---- Information given

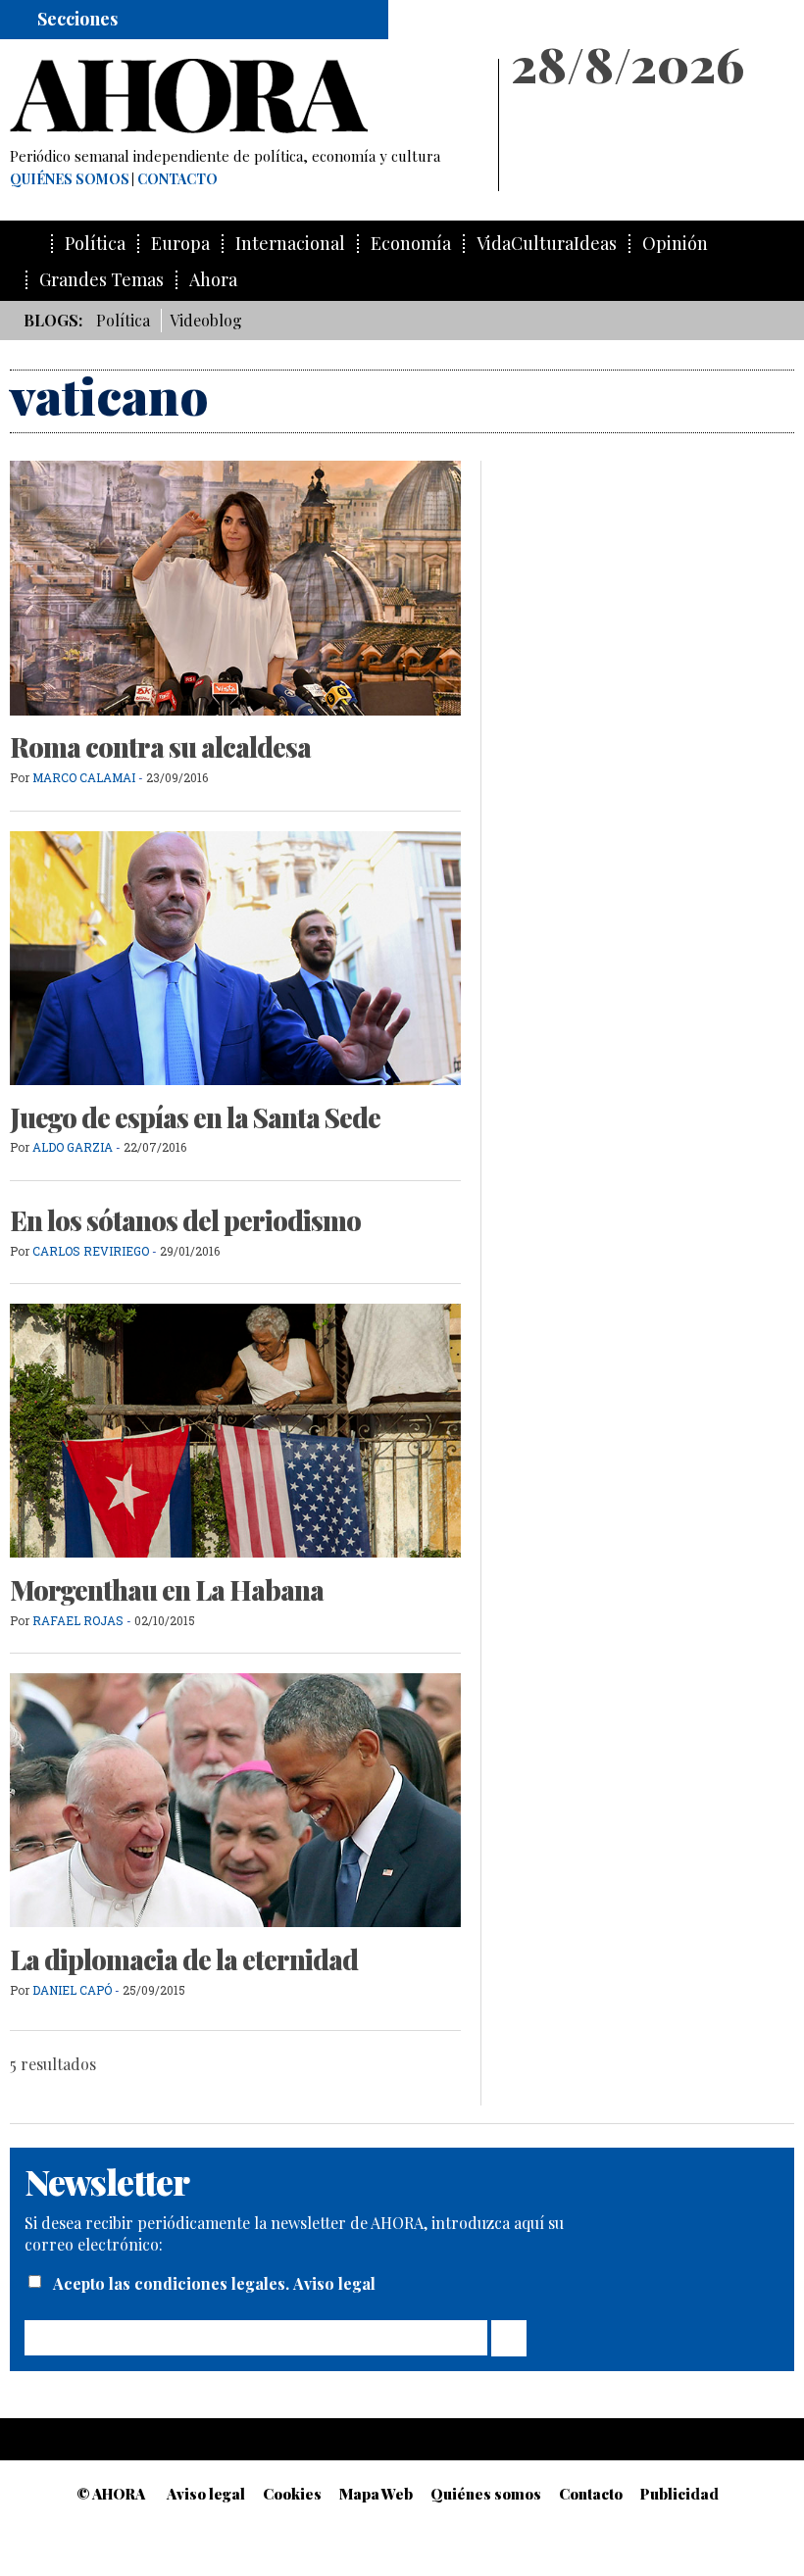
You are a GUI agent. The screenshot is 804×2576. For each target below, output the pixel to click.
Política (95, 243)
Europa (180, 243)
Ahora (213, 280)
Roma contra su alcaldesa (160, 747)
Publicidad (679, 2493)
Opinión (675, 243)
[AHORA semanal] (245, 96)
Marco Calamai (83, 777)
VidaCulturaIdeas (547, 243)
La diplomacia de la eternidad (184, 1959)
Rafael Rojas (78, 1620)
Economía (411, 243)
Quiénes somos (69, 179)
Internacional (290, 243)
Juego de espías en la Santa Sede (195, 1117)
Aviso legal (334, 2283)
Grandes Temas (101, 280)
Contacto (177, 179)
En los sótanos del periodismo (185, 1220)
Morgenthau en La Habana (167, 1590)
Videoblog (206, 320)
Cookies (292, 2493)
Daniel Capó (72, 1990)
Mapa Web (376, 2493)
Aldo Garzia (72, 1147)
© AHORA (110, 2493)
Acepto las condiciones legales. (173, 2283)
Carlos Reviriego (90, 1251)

--------

#### Problem to work on
Both end lines included, restate word for word the lines above from the line with "Publicidad (679, 2493)" to the line with "En los sótanos del periodismo (185, 1220)", and nothing else.

#### Answer to the exercise
Publicidad (679, 2493)
Opinión (675, 243)
[AHORA semanal] (245, 96)
Marco Calamai (83, 777)
VidaCulturaIdeas (547, 243)
La diplomacia de la eternidad (184, 1959)
Rafael Rojas (78, 1620)
Economía (411, 243)
Quiénes somos (69, 179)
Internacional (290, 243)
Juego de espías en la Santa Sede (195, 1117)
Aviso legal (334, 2283)
Grandes Temas (101, 280)
Contacto (177, 179)
En los sótanos del periodismo (185, 1220)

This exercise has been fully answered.